• PROVIDED DATA
........

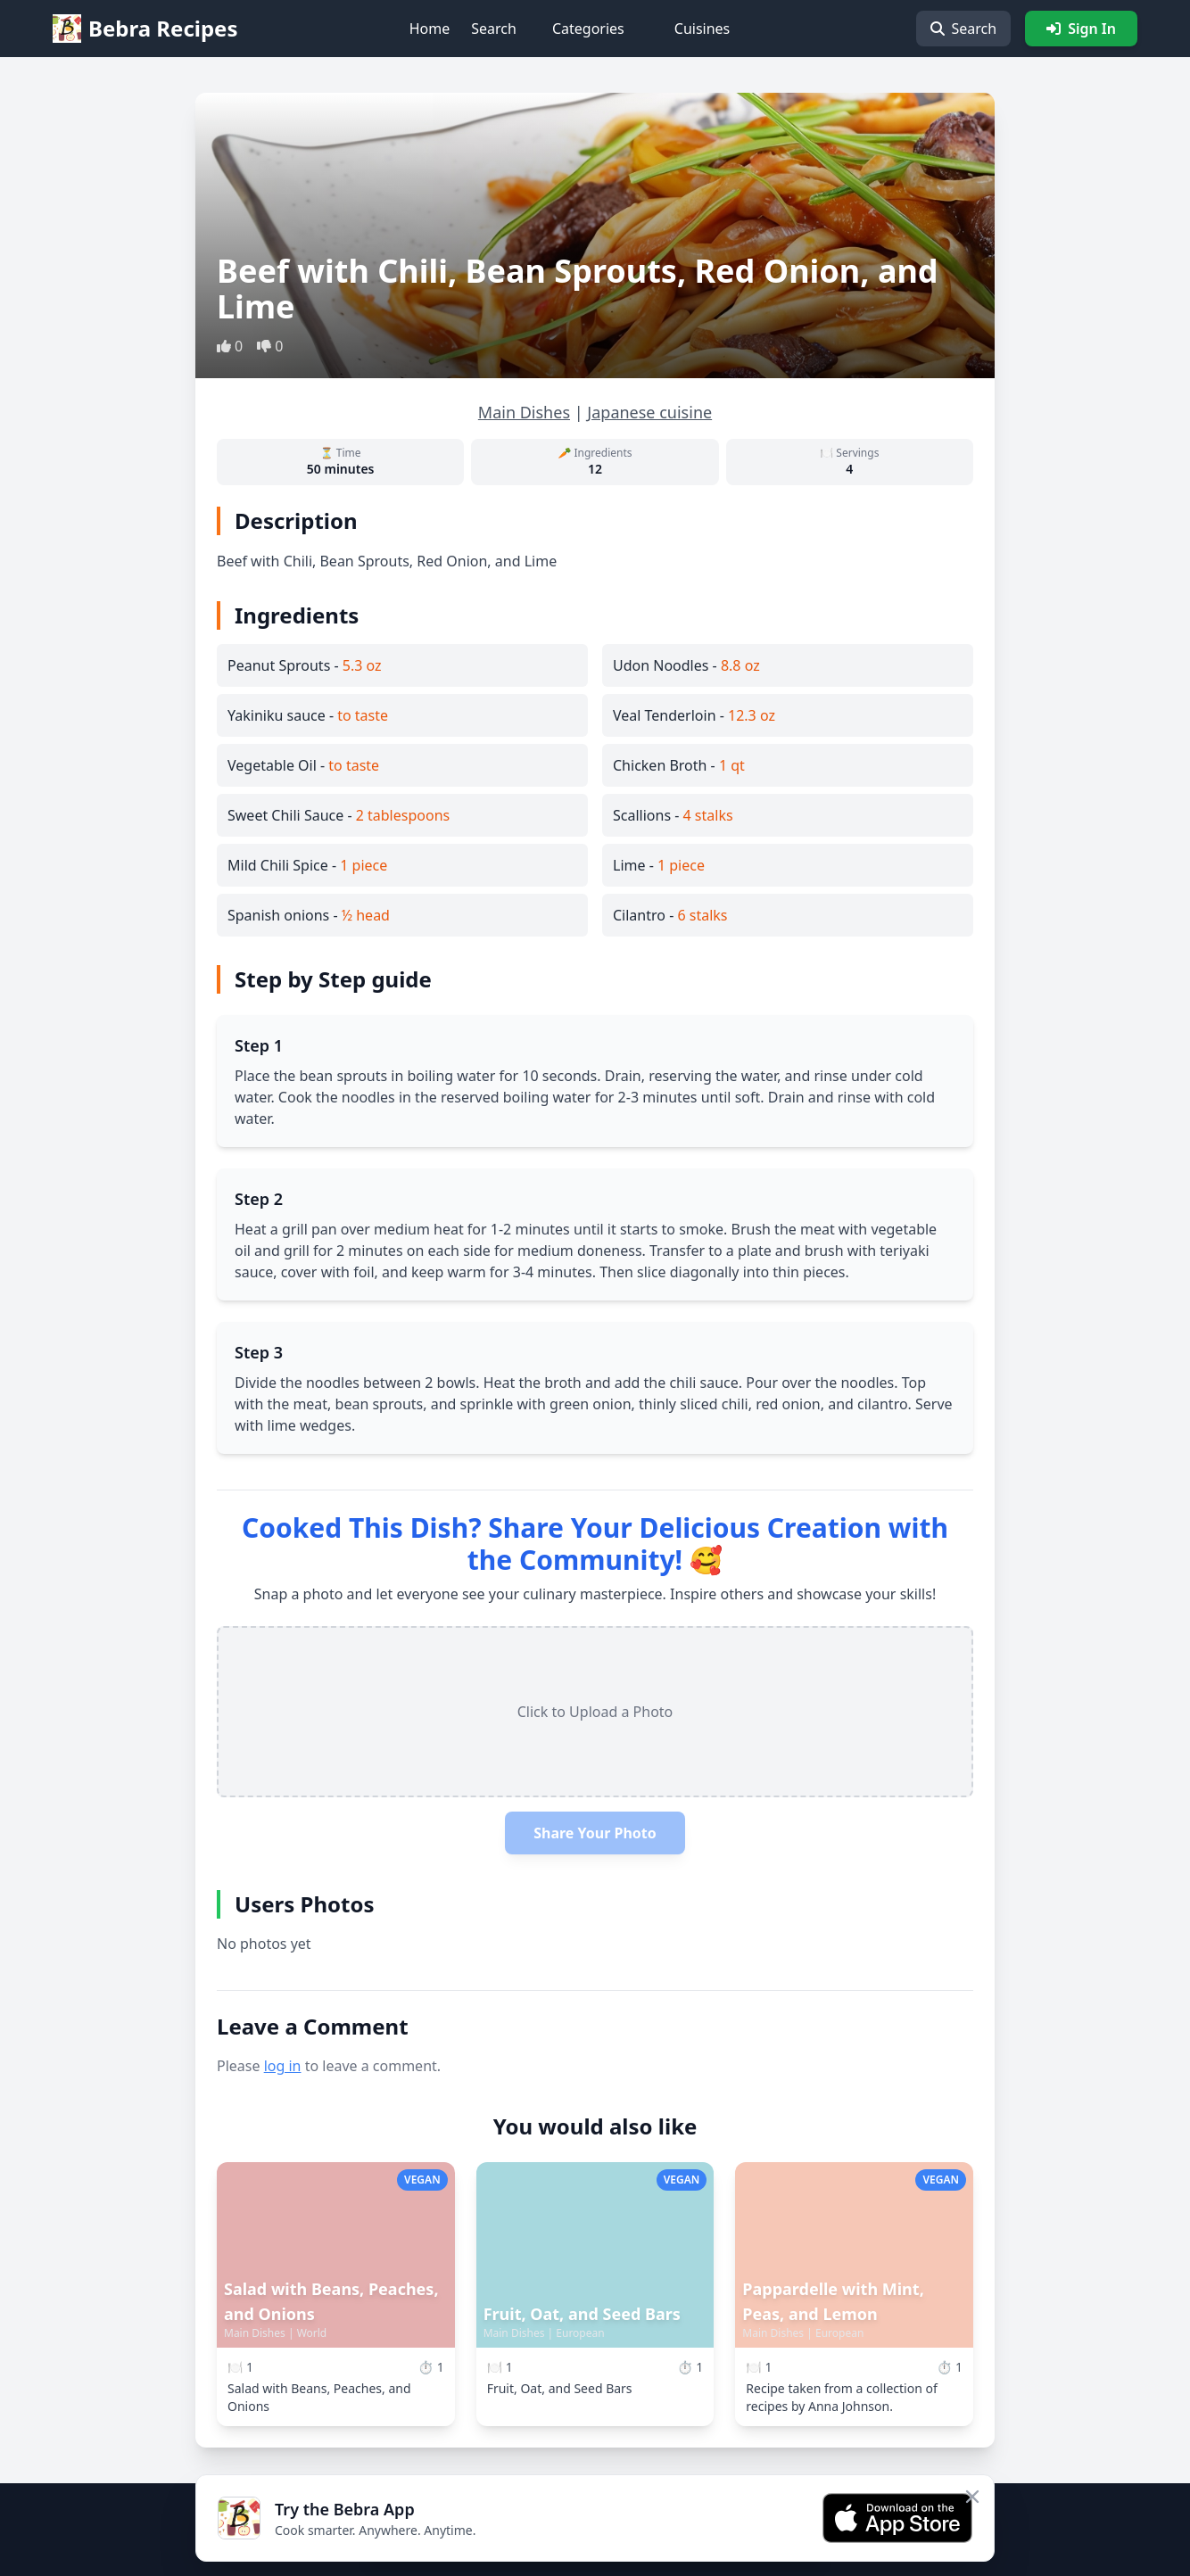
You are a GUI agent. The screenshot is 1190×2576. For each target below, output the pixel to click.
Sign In (1081, 28)
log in (283, 2066)
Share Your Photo (595, 1833)
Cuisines (702, 28)
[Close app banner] (972, 2496)
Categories (588, 28)
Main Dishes (524, 412)
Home (429, 28)
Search (493, 28)
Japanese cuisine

........

• WHAT IS BEING ASKED
Copy every line of text in the items above word for word, leaving out the pictures.

• ANSWER IN FULL
You are a GUI agent. The screenshot is 1190×2576. For each target below, output the pixel to click.
Sign In (1081, 28)
log in (283, 2066)
Share Your Photo (595, 1833)
Cuisines (702, 28)
[Close app banner] (972, 2496)
Categories (588, 28)
Main Dishes (524, 412)
Home (429, 28)
Search (493, 28)
Japanese cuisine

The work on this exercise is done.